#### Material for this task

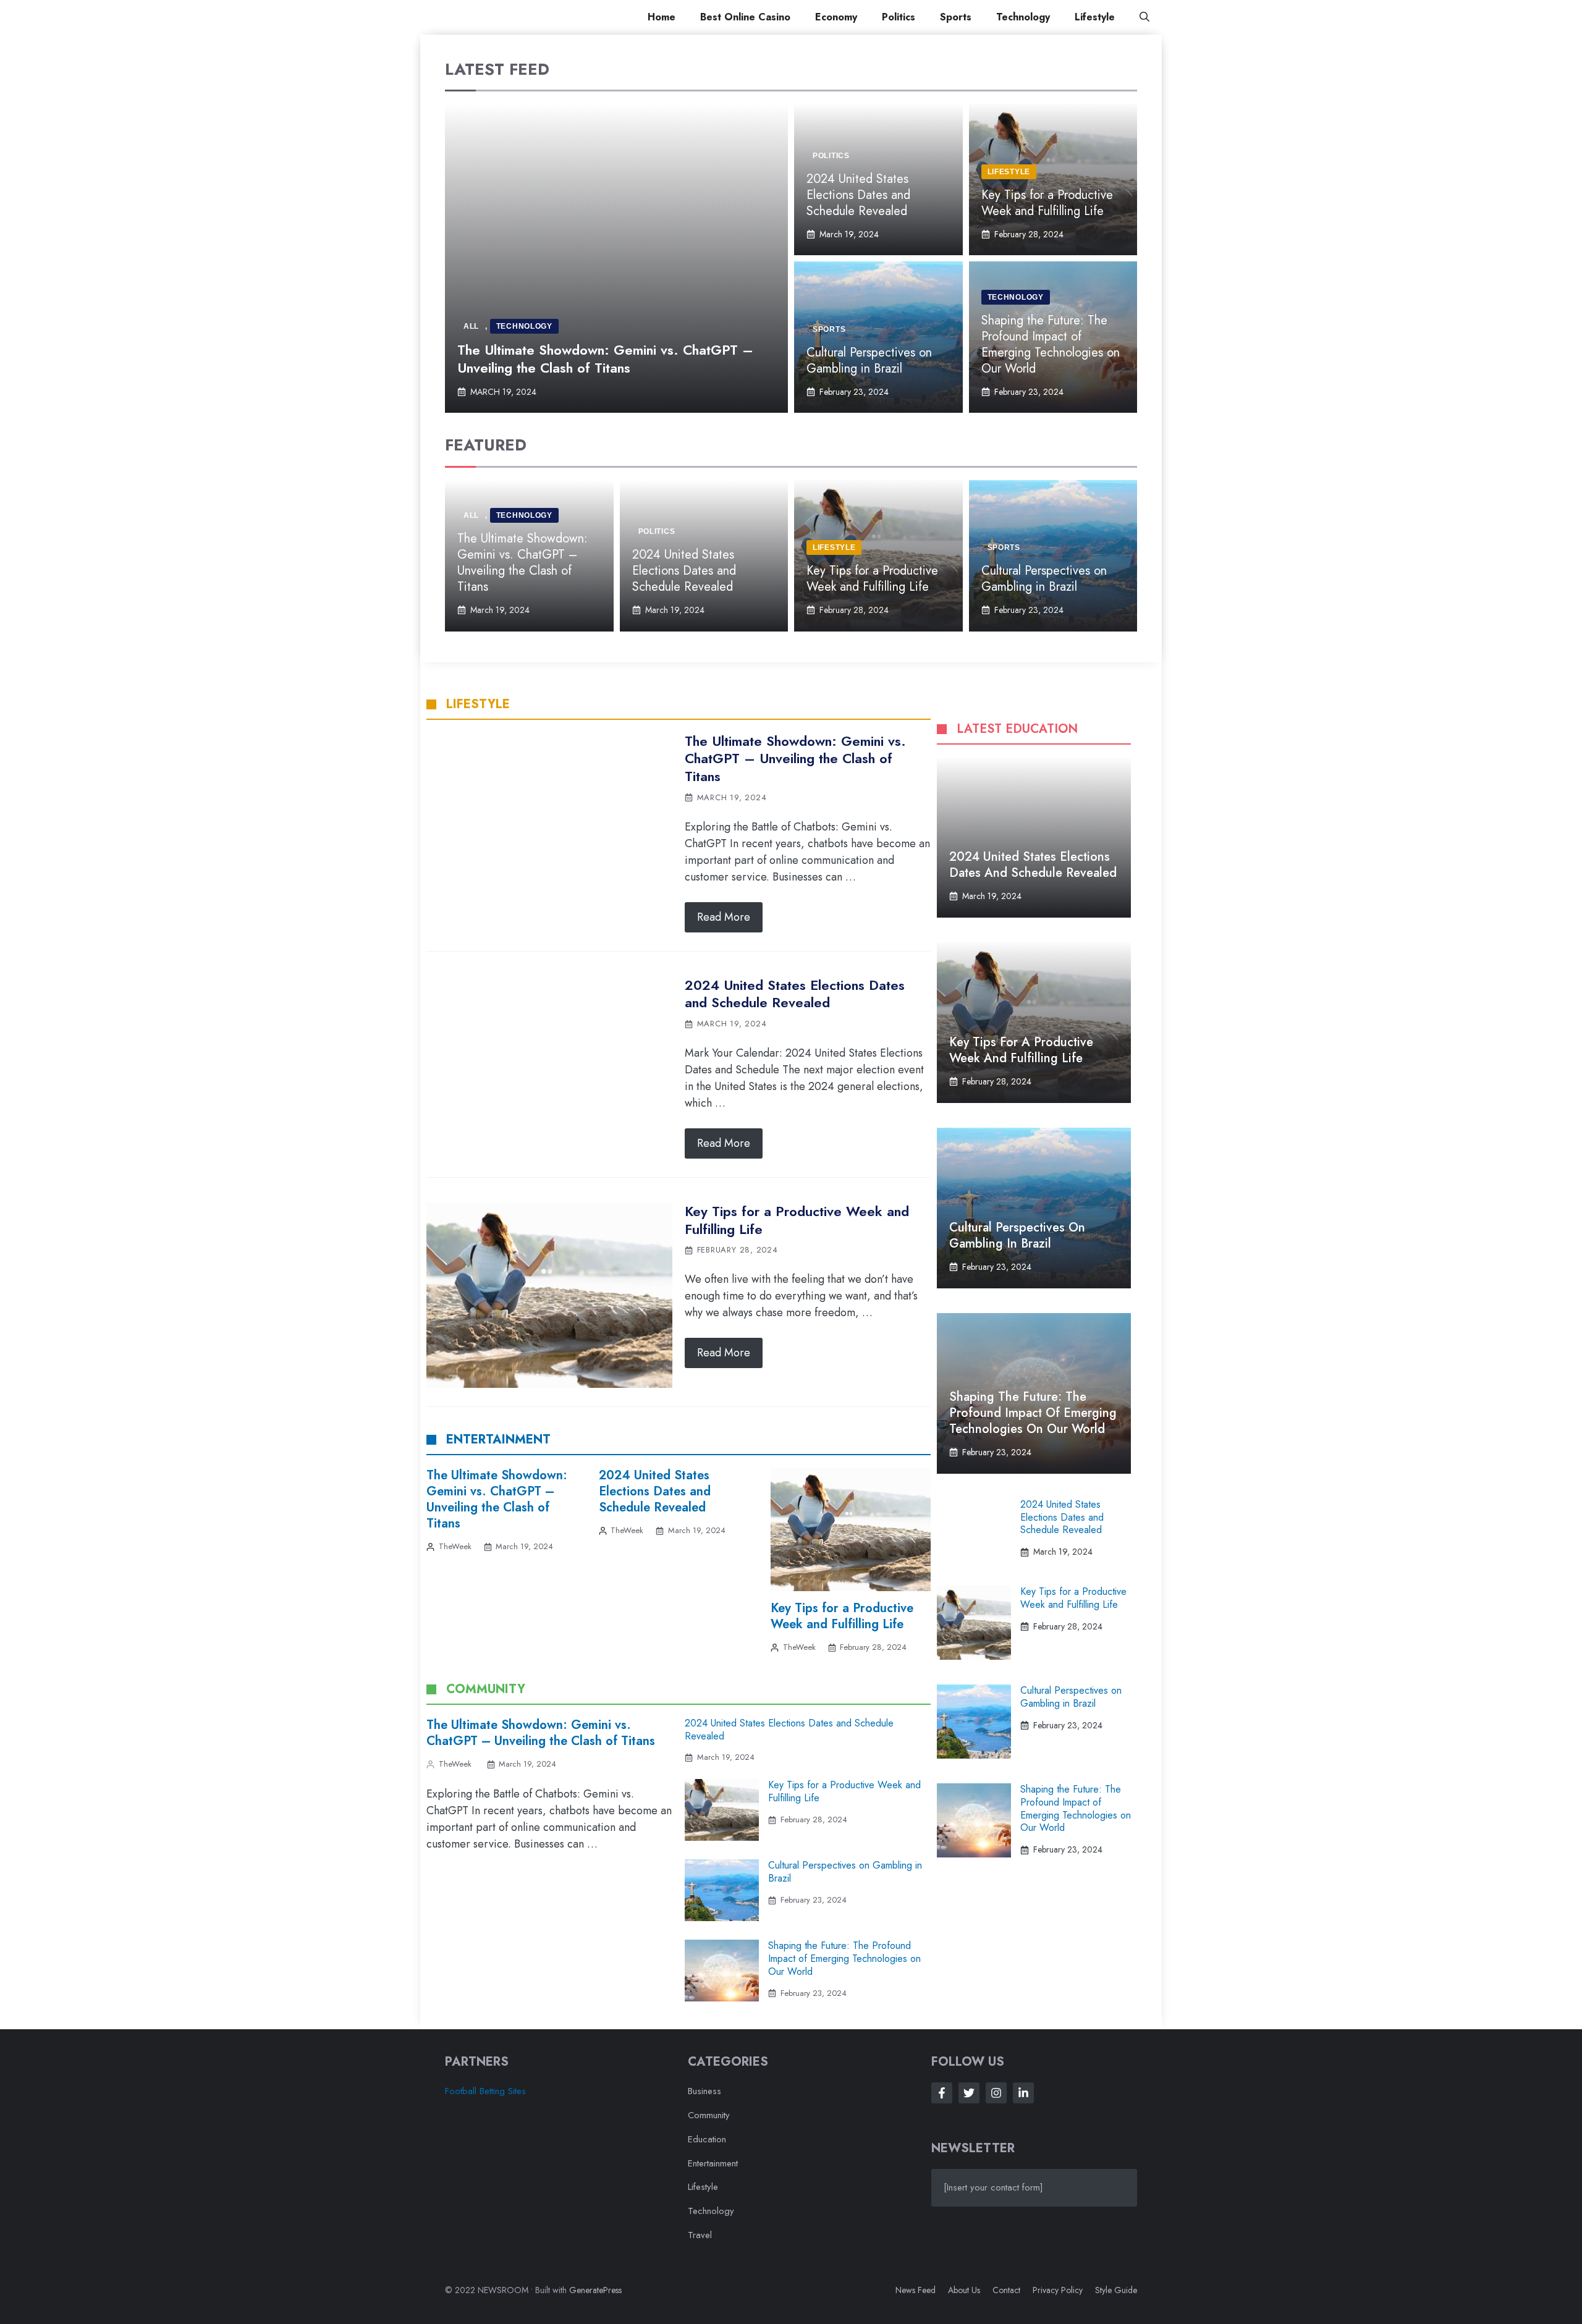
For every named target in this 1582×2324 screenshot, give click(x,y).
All (471, 326)
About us (964, 2290)
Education (707, 2139)
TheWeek (455, 1546)
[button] (1144, 17)
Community (709, 2115)
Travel (700, 2235)
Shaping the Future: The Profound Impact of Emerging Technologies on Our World (1050, 344)
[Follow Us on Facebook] (941, 2092)
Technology (1023, 17)
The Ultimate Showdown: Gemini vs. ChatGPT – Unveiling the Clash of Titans (605, 359)
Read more (723, 917)
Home (661, 17)
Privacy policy (1058, 2290)
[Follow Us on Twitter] (968, 2092)
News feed (915, 2290)
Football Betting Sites (485, 2091)
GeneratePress (595, 2290)
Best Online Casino (745, 17)
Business (704, 2091)
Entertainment (713, 2163)
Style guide (1116, 2290)
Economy (836, 17)
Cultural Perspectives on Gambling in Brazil (869, 361)
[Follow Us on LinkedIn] (1023, 2092)
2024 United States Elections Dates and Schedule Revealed (858, 195)
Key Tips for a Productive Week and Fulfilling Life (1047, 203)
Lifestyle (1095, 17)
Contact (1006, 2290)
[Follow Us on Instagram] (996, 2092)
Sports (955, 17)
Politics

#### What you should do
Return, word for word, every line from the line with "Lifestyle (1095, 17)" to the final line of the data.

#### Solution to this problem
Lifestyle (1095, 17)
Contact (1006, 2290)
[Follow Us on Instagram] (996, 2092)
Sports (955, 17)
Politics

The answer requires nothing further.